Two defining characteristics of something being fundamental is that it is “basic” and “essential.” I suspect that if we polled every Rhode Islander, they’d agree that reading is fundamental, that teaching reading is a basic and essential responsibility of a school system. Students need to learn to decode, students need to build their vocabulary, students need to acquire background knowledge so that they can comprehend what they are reading. We are failing at this. Two thirds of students in the Ocean State are not proficient readers and despite massive efforts by literacy advocates and parents of children with dyslexia, teacher preparation programs continue to graduate teachers without the proper training in how to effectively teach children to read.
Students are not learning grammar in public schools anymore. Most students today only hear the word “pronoun” in the context of gender identity and “preferred pronouns,” but often have no idea what purpose they serve in language more broadly. We hear more debates about whether students see their racial, sexual and gender identities reflected in their assigned texts than about whether or not those same students can actually read those texts. An exasperated middle school teacher told me about how much basic knowledge his students lack and how little we are doing to address it. One example he shared was that a large proportion of his students did not know which ocean they were swimming in at the Rhode Island beaches. This is how far we have drifted.

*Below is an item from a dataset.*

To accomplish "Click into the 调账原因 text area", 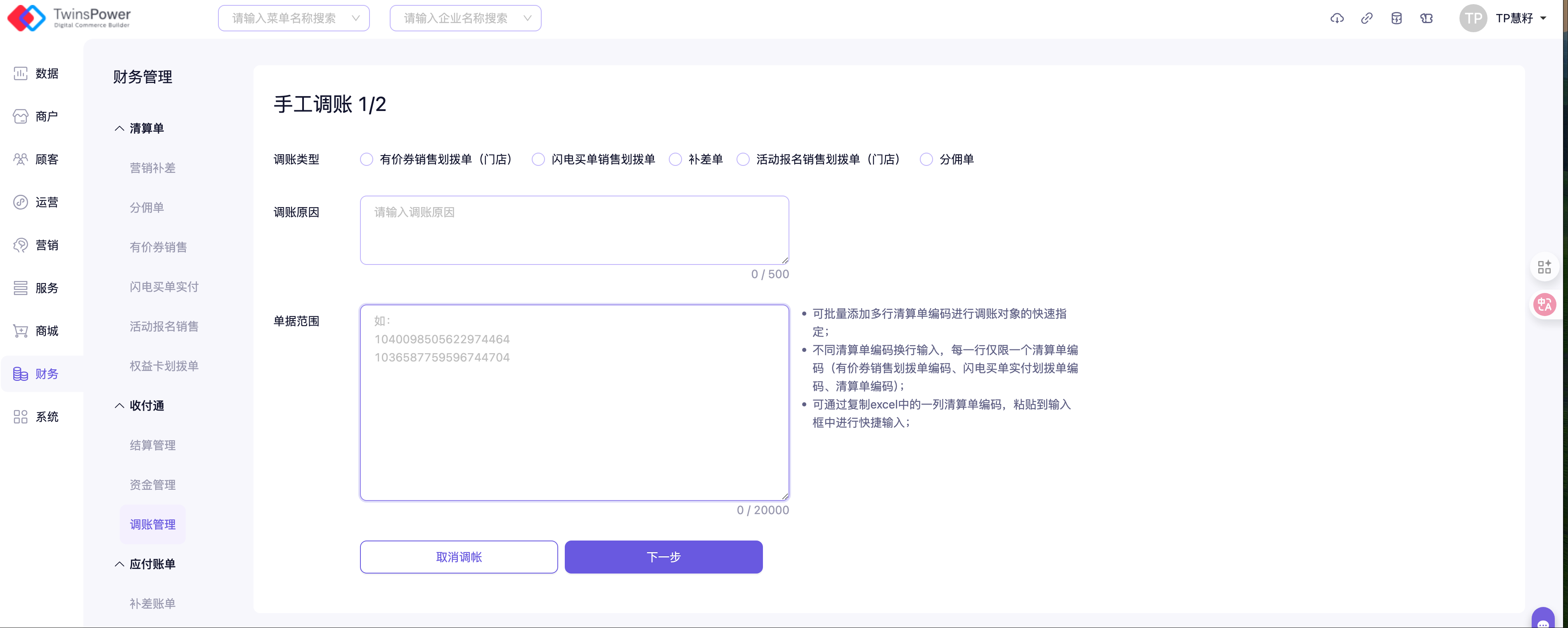I will click(x=574, y=230).
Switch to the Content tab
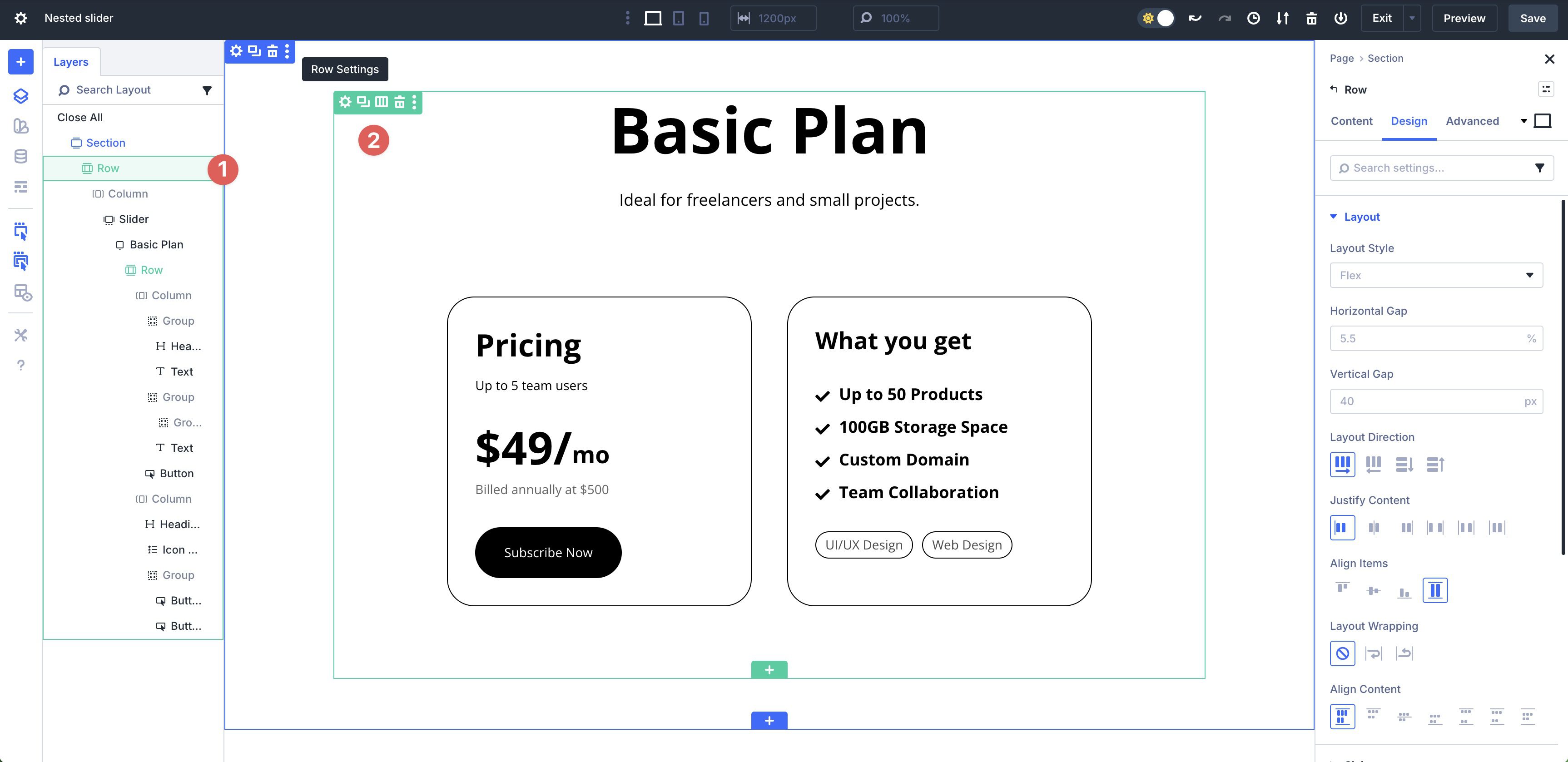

Geography, grammar, arithmetic, civics—knowledge we once took for granted is disappearing and instead we are building our educational house on the weak foundation of electronic devices and passing fads.
We used to teach kindness and the golden rule, to treat others the way we’d like to be treated. Now, high priced consultants who specialize in diversity, equity and inclusion are considered a necessary expenditure, an essential part of delivering a robust education. And so are contracts with outside vendors who administer highly intrusive surveys about gender fluidity, suicide and race that suck up time and budgets and are rarely, if ever, shown to have made a positive difference.
We have taken our eye so far off the ball. We would be wise to listen to those old-timers at the high school baseball game and get back to basics. It’s high time to focus on the fundamentals of the game, whatever game that may be.
On the fun front, I found out yesterday that the weight limit for a jockey in the Kentucky Derby is 125 pounds so in that moment, my dreams of becoming a racer of thoroughbreds immediately went up in flames. (Their average height is 5’3”, by the way.) BUT, it was finally the perfect occasion to wear the cowboy hat that my husband got me for Christmas in Nashville.